Aim of the exercise: Below are some records; quote exactly the lines from the one that contains "[Share] (60, 90)" through the one that contains "Members Area (566, 97)", inclusive, and no others.

Top of Available data

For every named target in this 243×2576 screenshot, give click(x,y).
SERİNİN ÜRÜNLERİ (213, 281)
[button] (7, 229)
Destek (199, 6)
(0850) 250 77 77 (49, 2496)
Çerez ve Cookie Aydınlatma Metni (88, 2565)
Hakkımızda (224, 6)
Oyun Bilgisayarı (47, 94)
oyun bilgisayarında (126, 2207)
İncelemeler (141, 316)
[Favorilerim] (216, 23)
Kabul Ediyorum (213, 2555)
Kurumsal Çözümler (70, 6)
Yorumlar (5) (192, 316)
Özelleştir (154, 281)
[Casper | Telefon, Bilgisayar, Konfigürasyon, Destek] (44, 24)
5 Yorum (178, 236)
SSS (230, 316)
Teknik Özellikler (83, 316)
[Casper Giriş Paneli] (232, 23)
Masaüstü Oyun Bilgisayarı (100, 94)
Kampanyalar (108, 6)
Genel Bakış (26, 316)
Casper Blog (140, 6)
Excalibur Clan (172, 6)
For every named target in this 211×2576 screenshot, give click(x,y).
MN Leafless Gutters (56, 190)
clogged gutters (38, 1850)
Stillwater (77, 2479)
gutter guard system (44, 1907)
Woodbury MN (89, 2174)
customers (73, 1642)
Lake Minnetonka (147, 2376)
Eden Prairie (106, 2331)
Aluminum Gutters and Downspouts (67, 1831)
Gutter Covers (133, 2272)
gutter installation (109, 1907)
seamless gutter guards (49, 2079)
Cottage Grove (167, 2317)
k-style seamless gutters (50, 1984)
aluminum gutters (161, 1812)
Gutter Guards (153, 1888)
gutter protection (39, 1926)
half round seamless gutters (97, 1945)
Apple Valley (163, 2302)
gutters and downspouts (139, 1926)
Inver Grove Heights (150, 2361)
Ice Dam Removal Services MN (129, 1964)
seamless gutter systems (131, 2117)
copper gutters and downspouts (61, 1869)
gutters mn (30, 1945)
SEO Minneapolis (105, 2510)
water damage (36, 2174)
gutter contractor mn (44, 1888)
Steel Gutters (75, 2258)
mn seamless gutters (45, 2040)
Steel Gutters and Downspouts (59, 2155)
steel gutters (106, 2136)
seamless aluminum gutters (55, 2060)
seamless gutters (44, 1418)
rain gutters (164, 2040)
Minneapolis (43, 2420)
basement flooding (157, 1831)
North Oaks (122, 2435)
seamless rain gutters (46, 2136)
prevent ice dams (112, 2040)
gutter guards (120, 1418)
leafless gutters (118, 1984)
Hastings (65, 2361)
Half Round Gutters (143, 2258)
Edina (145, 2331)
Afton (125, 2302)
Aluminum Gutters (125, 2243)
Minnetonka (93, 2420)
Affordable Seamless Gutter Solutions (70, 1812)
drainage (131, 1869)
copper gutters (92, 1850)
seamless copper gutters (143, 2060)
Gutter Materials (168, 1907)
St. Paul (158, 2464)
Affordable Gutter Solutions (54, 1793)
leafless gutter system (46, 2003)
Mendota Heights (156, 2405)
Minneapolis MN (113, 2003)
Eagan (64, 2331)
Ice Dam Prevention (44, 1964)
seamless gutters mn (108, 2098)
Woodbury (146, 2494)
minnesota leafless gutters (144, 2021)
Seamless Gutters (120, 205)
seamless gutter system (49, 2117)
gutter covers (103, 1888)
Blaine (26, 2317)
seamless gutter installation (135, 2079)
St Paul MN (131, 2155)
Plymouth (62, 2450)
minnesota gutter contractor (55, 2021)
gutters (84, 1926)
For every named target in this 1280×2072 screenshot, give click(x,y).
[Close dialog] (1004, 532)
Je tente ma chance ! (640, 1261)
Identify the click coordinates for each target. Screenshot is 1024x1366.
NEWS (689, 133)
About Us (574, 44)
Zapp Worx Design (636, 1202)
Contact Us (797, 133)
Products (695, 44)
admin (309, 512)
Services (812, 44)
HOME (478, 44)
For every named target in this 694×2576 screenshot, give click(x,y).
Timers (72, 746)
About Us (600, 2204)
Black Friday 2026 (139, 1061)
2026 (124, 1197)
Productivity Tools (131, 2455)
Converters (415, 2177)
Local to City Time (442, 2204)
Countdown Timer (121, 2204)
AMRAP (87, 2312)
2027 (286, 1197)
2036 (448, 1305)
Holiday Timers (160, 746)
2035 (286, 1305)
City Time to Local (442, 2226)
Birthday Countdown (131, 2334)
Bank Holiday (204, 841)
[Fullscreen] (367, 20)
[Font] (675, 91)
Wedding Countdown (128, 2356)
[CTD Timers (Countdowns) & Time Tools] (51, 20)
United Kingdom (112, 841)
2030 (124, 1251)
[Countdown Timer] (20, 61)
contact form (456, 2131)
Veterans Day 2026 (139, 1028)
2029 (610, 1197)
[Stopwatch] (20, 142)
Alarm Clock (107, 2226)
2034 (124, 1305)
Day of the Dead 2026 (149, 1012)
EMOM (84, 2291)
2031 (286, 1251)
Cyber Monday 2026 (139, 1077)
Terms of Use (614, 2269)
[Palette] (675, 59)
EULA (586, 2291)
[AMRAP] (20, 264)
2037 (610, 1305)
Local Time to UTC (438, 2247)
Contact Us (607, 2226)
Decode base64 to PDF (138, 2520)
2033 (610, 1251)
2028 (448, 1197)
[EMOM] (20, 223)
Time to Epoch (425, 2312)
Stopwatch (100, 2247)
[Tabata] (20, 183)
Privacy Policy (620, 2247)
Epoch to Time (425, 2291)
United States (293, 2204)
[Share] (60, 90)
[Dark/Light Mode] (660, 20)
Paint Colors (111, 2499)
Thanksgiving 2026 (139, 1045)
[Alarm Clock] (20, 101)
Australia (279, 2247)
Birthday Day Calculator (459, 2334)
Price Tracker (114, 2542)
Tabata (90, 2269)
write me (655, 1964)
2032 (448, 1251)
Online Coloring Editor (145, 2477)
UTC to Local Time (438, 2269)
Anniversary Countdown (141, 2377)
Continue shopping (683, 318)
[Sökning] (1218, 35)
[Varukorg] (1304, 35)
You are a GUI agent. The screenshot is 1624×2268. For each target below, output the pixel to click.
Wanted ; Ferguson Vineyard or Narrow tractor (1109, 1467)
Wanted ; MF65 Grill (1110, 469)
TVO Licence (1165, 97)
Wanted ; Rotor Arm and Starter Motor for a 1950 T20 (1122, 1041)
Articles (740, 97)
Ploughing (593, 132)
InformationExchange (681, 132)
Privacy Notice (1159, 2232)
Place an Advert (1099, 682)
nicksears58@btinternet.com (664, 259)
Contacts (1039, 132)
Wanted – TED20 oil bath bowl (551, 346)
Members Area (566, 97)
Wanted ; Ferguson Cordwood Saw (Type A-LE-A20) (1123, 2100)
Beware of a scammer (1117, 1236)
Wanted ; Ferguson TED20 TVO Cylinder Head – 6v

Bottom of Available data

Solved exercise:
[Share] (60, 90)
[Dark/Light Mode] (660, 20)
Paint Colors (111, 2499)
Thanksgiving 2026 (139, 1045)
[Alarm Clock] (20, 101)
Australia (279, 2247)
Birthday Day Calculator (459, 2334)
Price Tracker (114, 2542)
Tabata (90, 2269)
write me (655, 1964)
2032 (448, 1251)
Online Coloring Editor (145, 2477)
UTC to Local Time (438, 2269)
Anniversary Countdown (141, 2377)
Continue shopping (683, 318)
[Sökning] (1218, 35)
[Varukorg] (1304, 35)
You are a GUI agent. The screenshot is 1624×2268. For each target below, output the pixel to click.
Wanted ; Ferguson Vineyard or Narrow tractor (1109, 1467)
Wanted ; MF65 Grill (1110, 469)
TVO Licence (1165, 97)
Wanted ; Rotor Arm and Starter Motor for a 1950 T20 (1122, 1041)
Articles (740, 97)
Ploughing (593, 132)
InformationExchange (681, 132)
Privacy Notice (1159, 2232)
Place an Advert (1099, 682)
nicksears58@btinternet.com (664, 259)
Contacts (1039, 132)
Wanted – TED20 oil bath bowl (551, 346)
Members Area (566, 97)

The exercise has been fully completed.